| What is expected |
Write out exactly, with no other output, the lines below from the one that contains "This screenshot has width=203, height=167." through the end.

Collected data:
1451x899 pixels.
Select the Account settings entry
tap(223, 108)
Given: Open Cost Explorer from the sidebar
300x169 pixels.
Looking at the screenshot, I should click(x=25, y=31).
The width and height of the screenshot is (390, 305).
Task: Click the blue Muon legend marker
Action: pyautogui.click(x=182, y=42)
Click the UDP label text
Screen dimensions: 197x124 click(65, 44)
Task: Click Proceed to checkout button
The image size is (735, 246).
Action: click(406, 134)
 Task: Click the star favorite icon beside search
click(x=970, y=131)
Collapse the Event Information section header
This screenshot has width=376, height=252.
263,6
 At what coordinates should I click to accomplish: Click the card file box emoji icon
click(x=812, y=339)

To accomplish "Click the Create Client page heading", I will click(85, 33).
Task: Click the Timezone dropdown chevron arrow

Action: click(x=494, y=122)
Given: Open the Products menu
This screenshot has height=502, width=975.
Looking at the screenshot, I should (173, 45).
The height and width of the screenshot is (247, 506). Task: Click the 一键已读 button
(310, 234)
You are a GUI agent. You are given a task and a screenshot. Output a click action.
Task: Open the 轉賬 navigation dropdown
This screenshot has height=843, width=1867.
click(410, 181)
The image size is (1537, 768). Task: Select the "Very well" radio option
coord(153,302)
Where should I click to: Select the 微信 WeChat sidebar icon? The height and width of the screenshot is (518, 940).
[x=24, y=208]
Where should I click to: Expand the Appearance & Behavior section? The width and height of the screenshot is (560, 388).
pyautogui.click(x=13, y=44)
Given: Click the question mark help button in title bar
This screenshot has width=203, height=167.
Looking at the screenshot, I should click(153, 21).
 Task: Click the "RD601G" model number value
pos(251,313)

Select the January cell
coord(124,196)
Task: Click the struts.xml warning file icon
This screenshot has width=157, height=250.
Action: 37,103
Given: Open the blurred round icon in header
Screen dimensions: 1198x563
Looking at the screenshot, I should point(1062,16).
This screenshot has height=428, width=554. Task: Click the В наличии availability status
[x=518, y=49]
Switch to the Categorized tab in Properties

| Exercise result |
This screenshot has width=203, height=167.
Looking at the screenshot, I should click(153, 21).
 Task: Click the "RD601G" model number value
pos(251,313)

Select the January cell
coord(124,196)
Task: Click the struts.xml warning file icon
This screenshot has width=157, height=250.
Action: 37,103
Given: Open the blurred round icon in header
Screen dimensions: 1198x563
Looking at the screenshot, I should point(1062,16).
This screenshot has height=428, width=554. Task: Click the В наличии availability status
[x=518, y=49]
Switch to the Categorized tab in Properties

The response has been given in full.